John McLaughlin, the DDDA's director of architecture, says the Guthrie project shows that it's possible to minimise the footprint of a theatre complex by "stacking" it vertically. So he doesn't believe the new Abbey necessarily needs to be a "groundscraper" that would consume George's Dock.
That remains to be seen. The speculation is that at least half, and possibly as much as two-thirds, of the dock basin would disappear under the building. It all depends on the brief for next spring's competition, which is now being drafted by the OPW, and the response by architects at home and abroad.
The idea of stacking the Abbey is not new. Six years ago, Dublin architects McCullough and Mulvin, who were responsible for the theatre's portico - added in 1988 - proposed that it should be vertically restructured on the existing site. Indeed, this solution was accepted by the Government in 2002.

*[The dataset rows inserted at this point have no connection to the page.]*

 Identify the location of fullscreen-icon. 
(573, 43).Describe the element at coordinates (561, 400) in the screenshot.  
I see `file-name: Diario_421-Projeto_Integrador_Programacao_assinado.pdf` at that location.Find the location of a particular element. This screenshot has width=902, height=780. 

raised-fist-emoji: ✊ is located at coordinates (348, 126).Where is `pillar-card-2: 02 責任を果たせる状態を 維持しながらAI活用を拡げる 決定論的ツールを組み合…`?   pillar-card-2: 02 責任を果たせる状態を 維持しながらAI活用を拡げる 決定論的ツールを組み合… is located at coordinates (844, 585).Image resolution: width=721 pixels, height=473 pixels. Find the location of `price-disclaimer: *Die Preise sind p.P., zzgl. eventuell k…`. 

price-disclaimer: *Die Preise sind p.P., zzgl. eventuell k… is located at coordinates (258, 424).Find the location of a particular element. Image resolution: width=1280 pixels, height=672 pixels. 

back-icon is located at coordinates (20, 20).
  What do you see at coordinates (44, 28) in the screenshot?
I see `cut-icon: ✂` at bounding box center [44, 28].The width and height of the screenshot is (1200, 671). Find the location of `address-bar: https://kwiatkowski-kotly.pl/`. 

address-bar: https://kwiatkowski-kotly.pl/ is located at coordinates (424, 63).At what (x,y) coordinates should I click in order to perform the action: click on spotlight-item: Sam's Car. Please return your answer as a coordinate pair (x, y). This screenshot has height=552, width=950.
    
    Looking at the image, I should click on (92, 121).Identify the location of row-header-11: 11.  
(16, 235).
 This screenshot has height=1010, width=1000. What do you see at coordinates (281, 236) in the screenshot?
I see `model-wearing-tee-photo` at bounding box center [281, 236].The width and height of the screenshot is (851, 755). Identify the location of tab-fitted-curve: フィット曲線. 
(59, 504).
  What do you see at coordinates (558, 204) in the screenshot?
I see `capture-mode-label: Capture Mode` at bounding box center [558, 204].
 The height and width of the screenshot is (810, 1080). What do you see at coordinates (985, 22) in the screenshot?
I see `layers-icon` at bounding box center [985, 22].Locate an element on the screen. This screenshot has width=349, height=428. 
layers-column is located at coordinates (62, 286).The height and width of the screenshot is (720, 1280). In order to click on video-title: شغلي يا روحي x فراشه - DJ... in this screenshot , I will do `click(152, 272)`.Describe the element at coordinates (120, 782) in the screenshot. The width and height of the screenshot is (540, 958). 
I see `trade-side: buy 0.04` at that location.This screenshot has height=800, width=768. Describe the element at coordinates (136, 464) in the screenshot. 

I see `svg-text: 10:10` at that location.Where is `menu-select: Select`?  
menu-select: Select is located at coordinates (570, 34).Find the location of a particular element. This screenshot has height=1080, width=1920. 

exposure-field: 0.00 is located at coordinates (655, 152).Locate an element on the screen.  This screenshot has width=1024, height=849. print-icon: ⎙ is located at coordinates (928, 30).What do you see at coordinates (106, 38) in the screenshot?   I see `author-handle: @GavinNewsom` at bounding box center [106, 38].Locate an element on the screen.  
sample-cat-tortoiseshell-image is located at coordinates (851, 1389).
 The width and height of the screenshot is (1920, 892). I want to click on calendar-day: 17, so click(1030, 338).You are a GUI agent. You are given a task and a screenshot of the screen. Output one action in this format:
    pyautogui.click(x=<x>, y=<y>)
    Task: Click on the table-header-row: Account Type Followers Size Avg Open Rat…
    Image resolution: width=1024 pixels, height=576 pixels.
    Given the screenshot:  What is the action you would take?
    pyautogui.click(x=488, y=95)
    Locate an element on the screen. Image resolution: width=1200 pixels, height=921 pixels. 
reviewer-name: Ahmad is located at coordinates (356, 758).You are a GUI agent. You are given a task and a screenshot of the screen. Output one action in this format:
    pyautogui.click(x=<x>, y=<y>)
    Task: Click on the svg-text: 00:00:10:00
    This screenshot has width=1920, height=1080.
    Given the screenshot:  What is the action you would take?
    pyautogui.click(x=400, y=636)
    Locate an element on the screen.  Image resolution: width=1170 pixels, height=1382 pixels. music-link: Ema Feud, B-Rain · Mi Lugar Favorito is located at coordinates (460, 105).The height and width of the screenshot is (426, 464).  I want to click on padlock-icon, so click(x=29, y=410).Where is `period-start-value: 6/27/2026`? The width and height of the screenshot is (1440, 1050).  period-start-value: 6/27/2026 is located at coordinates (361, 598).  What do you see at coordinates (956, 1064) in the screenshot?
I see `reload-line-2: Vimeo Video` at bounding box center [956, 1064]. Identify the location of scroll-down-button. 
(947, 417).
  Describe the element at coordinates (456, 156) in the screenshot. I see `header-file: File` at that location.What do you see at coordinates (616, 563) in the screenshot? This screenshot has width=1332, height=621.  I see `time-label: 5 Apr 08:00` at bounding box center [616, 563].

THE OPTION OF acquiring adjacent properties was also considered, not least because it would have given the Abbey a landmark frontage on the Liffey, but there were fears that a king's ransom would have to be paid. Even when the key corner building came up for sale, the OPW baulked at buying it.
The 2002 decision to rebuild the theatre on its existing site was made after its then artistic director, Ben Barnes, provoked the wrath of Bertie Ahern by entertaining an invitation from the DDDA to relocate to the Grand Canal Docks; it was made clear then that the Abbey had to remain on the northside.
The theatre's future has now been under active discussion for the past five or six years. But does it make sense to rush into George's Dock, at the expense of all but eliminating it, rather than wait for the Carlton site to become available? That would still be the best site of all - and, fortuitously, it is also north of the river.